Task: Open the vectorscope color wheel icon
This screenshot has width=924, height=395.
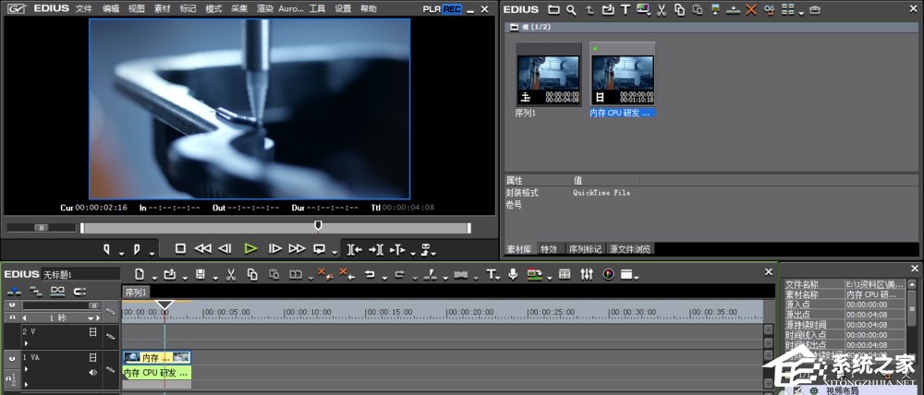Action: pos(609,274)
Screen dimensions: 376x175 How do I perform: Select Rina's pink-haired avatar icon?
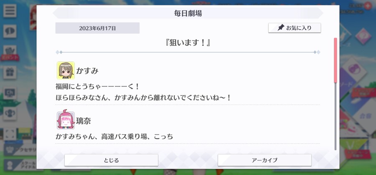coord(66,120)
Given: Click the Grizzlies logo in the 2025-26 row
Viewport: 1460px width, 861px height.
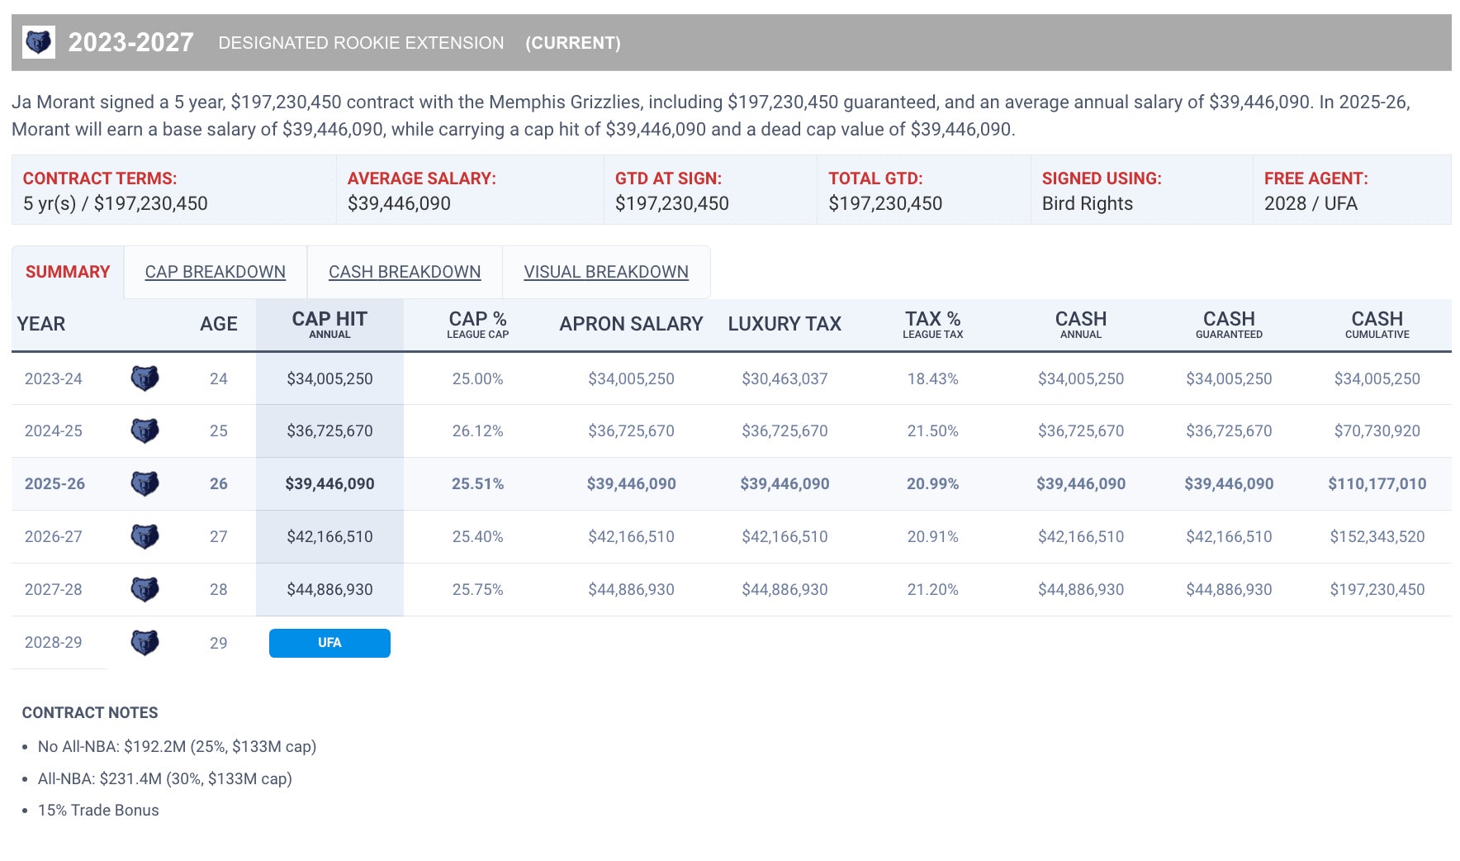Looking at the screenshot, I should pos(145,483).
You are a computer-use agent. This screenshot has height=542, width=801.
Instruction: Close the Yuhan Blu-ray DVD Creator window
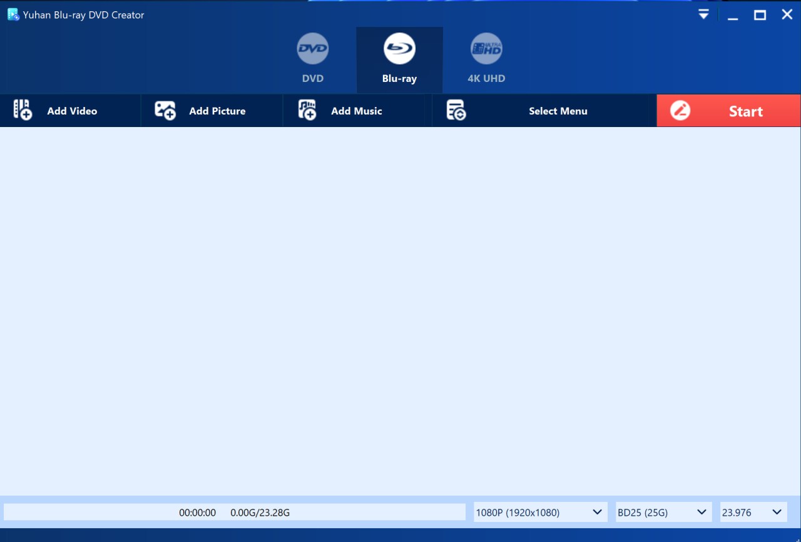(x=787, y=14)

--------------------

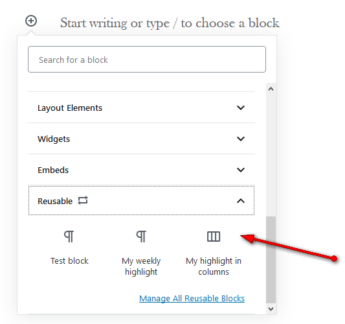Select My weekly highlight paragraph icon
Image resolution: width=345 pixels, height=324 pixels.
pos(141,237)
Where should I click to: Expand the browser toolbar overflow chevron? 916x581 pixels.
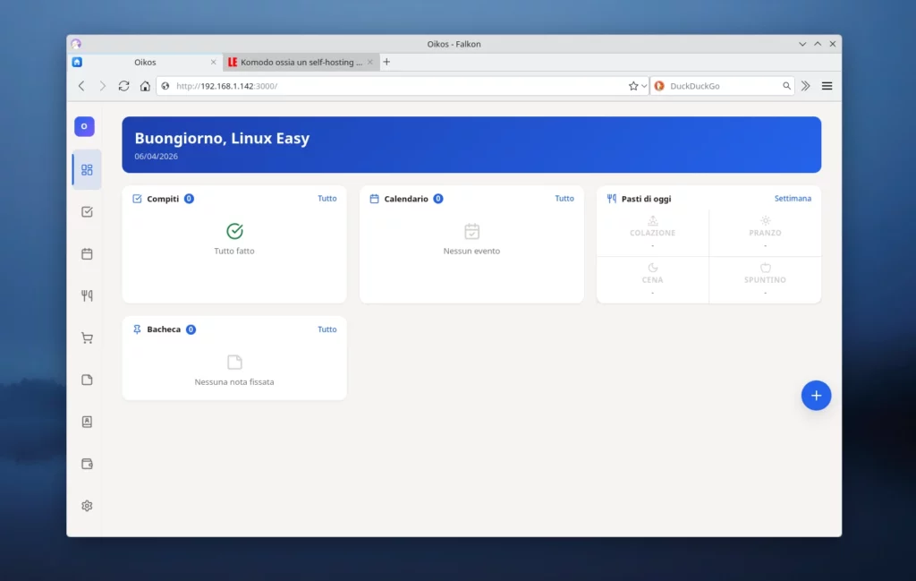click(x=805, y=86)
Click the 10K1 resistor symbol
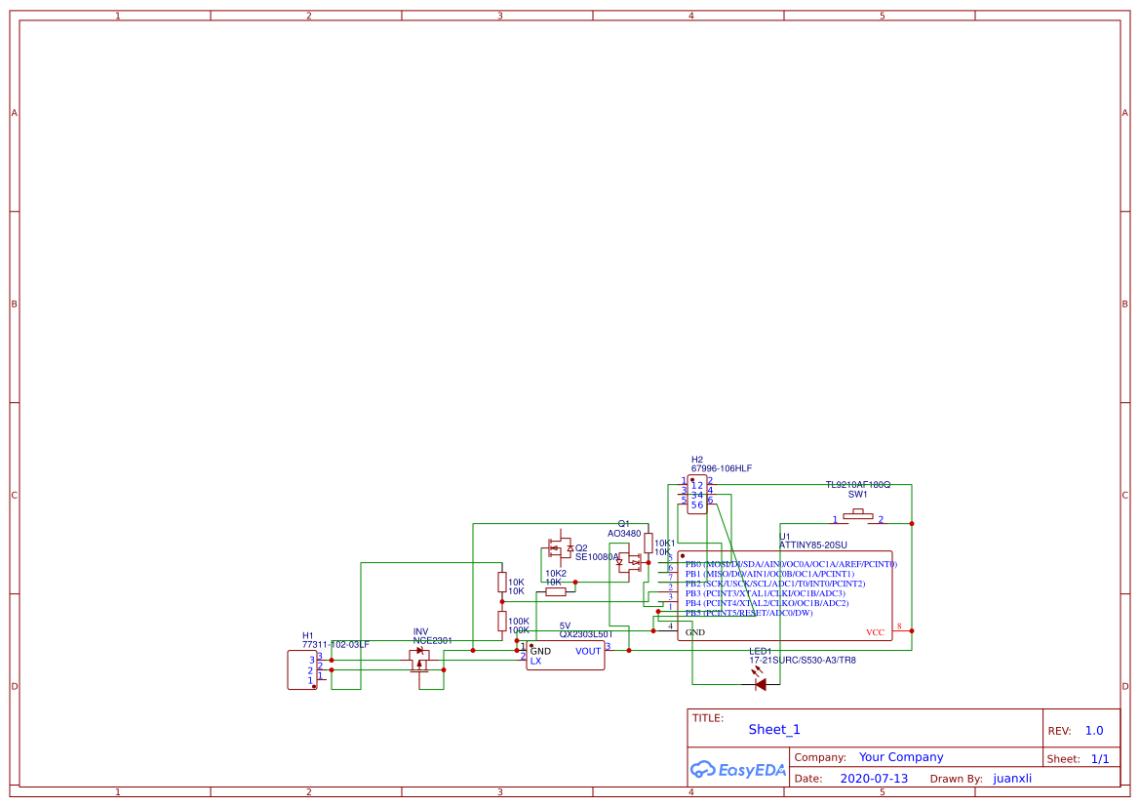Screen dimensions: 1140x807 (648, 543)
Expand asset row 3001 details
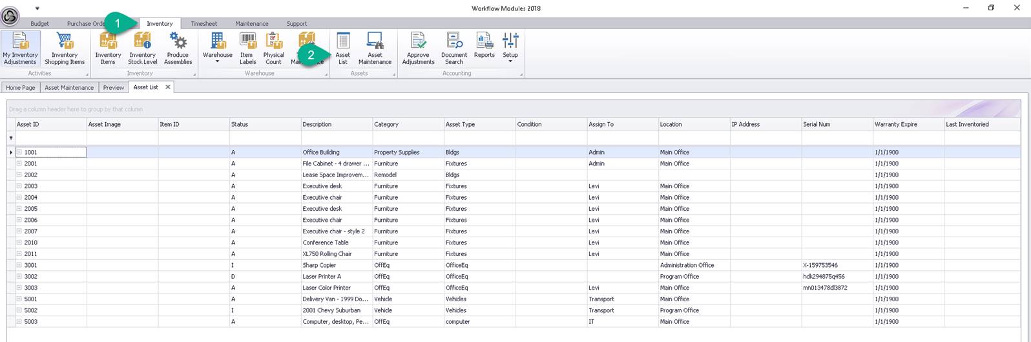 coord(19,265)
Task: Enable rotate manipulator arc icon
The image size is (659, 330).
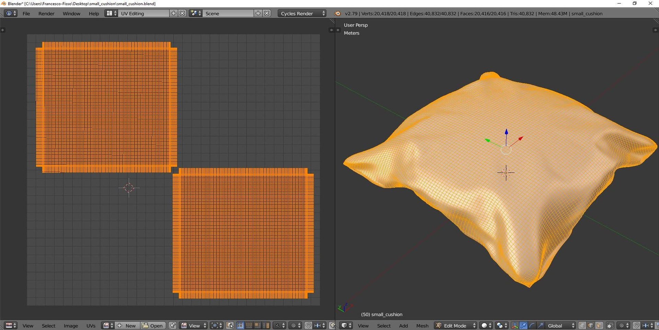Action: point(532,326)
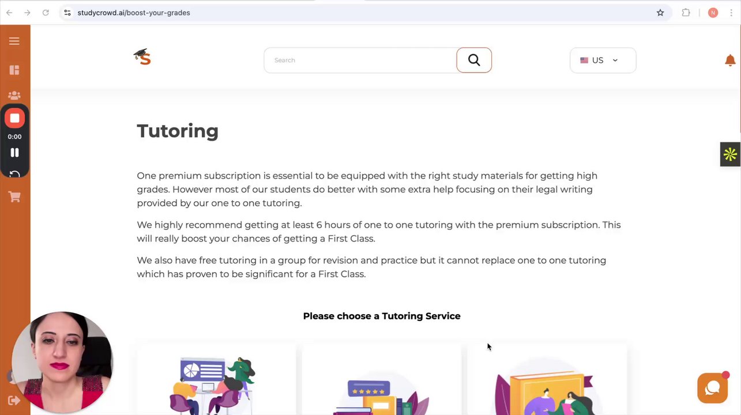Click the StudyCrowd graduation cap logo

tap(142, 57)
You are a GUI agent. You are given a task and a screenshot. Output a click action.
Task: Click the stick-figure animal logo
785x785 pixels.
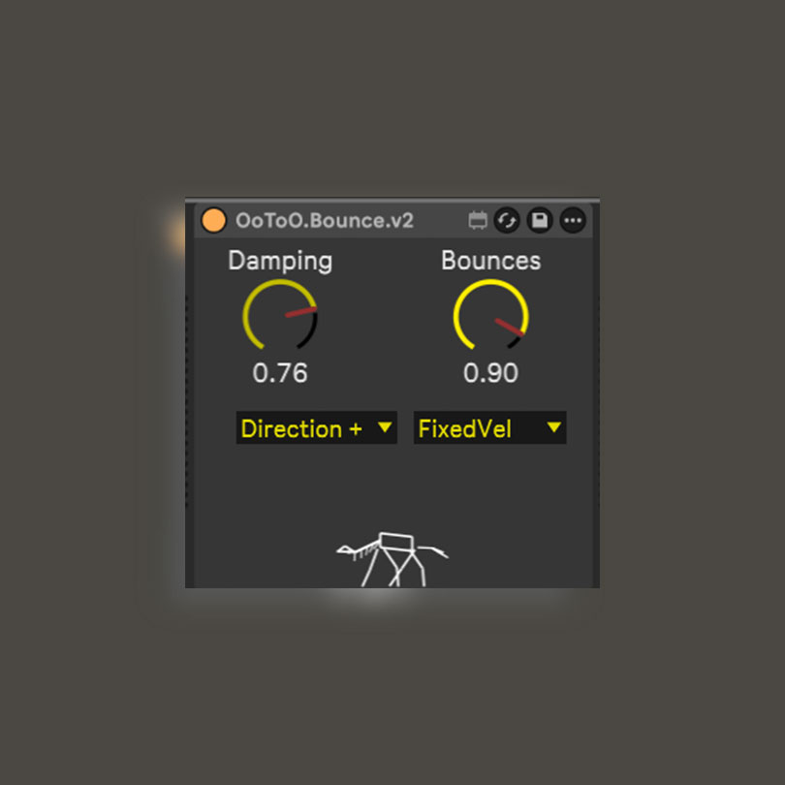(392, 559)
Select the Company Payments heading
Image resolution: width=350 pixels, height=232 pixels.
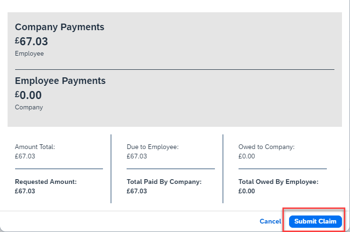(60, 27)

--------------------

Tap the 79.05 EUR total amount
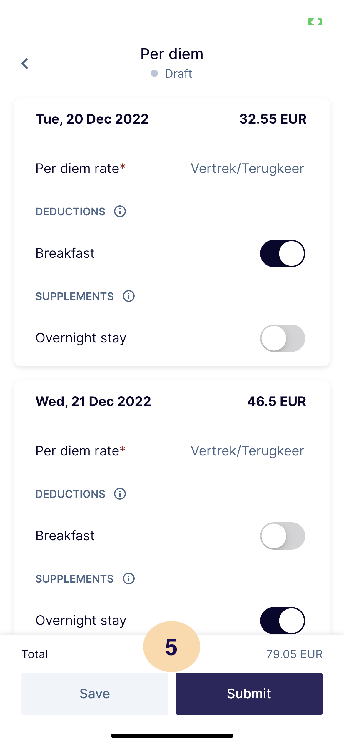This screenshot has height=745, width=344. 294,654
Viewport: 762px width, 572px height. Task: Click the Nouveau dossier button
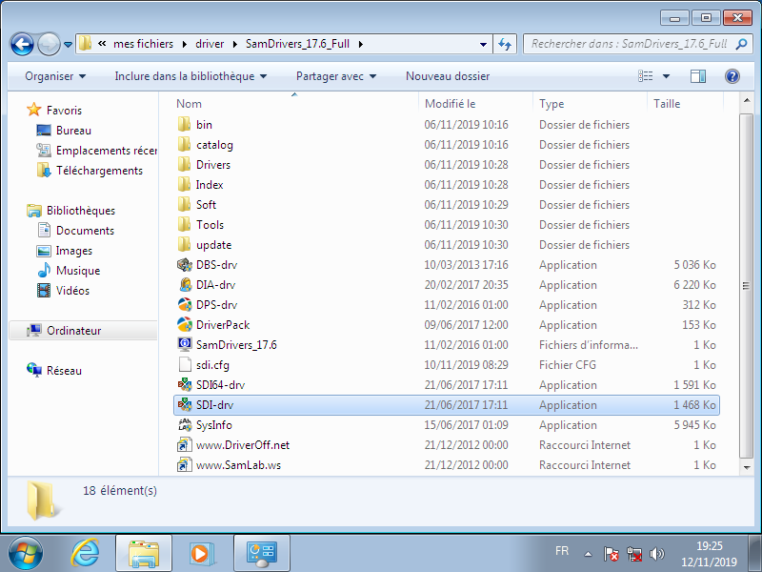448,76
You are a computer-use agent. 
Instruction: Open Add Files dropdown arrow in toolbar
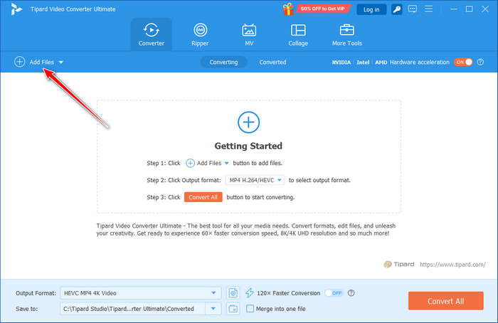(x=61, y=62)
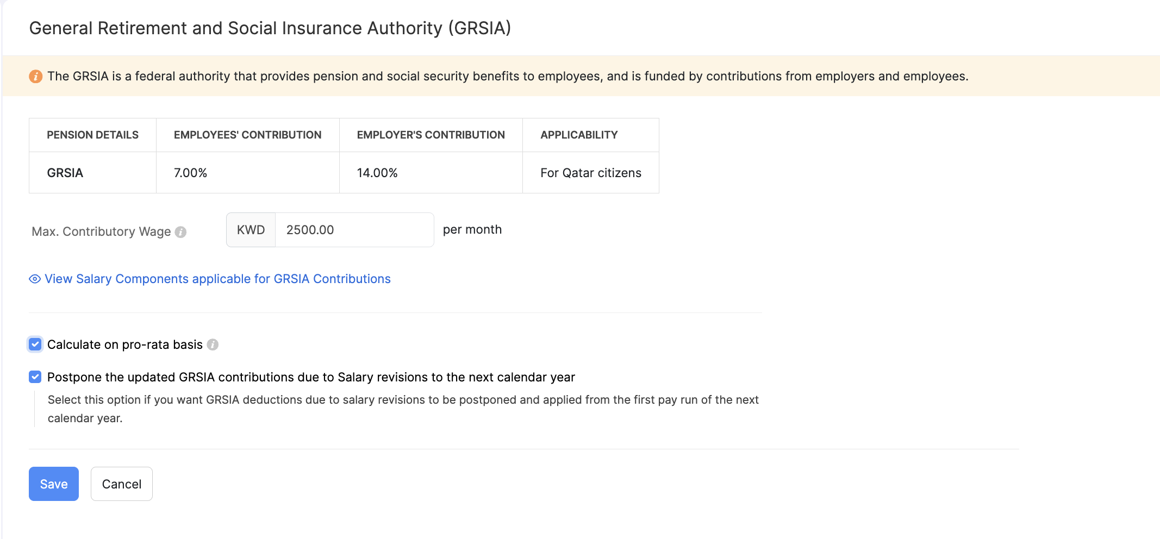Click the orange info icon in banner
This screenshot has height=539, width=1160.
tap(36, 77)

--------------------

EXERCISE REQUIREMENTS: Show every line of the listing in which the string "computer" can be found.

TASK SOLUTION:
You are a computer-use agent. This screenshot has height=542, width=801.
You are a computer-use agent. 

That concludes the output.